The year 2025 will be remembered in Ghana’s economic history as the moment the reset truly began. Faced with inflation over 23%, interest rates above 30%, a rapidly weakening cedi, shaken investor confidence, and unsustainable debt, the Mahama Administration acted swiftly and decisively to stabilise the economy and restore trust. Leading the recovery effort was Finance Minister Dr. Cassiel Ato Forson, supported by a President whose strong leadership and unwavering political backing drove the turnaround.
Here are 20 major macroeconomic achievements and reforms from 2025 that collectively revitalized Ghana’s economy.
Growth Reignited
1. GDP expanded by 6.1% in the first three quarters of 2025, up from 5.7 percent over the same period in 2024 — the fastest growth since 2019.
2. Non-oil GDP growth surged to 7.5%, reflecting broad-based expansion in the real economy where most jobs are created.
These figures signalled a decisive end to the stagnation of previous years.
Inflation Brought Under Control
3. Headline inflation collapsed from 23.8% in December 2024 to 6.3% by November 2025, the lowest since February 2019.
4. Food inflation fell by 21.2 percentage points to 6.6%.
5. Non-food inflation eased by 14.2 points to 6.1%.
6. Inflation on locally produced items declined to 6.8% from 26.4%.
7. Imported inflation dropped to 5.0% from 18.0%.
For households, this meant restored purchasing power and relief at the market stalls.
Interest Rates Collapse
8. Treasury bill rates plunged from over 30% at end-2024 to about 11% in 2025, cutting government borrowing costs and unlocking credit to the private sector.
• 40.7% against the US dollar
• 30.9% against the pound sterling
• 24.0% against the euro
This reversed the painful depreciation of 2024.

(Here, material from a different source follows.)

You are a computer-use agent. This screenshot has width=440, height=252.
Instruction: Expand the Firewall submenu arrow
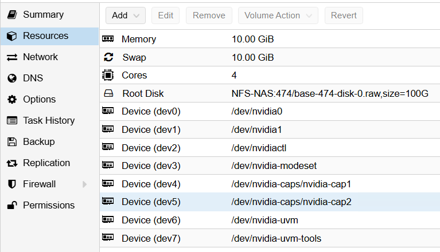pos(85,184)
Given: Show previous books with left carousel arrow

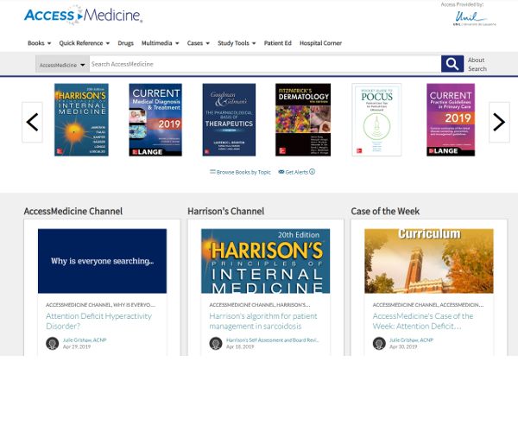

External Position Strengthened
10. Trade balance posted a surplus of US$8.5 billion by the end of October 2025, up from US$2.8 billion a year earlier.
11. Current account surplus widened to US$3.8 billion in the first three quarters, from US$0.6 billion in 2024.
12. Gross international reserves rose to US$11.41 billion, covering 4.8 months of imports.
13. Debt Turnaround: Public debt fell from GH¢726.7 billion (61.8% of GDP) in December 2024 to GH¢630.2 billion (45.0% of GDP) by October 2025, one of the sharpest debt reductions in Ghana’s history.
14. Investor Confidence Restored: Fitch, Moody’s and S&P all upgraded Ghana’s credit ratings — the first triple upgrade in years and a powerful endorsement of fiscal credibility.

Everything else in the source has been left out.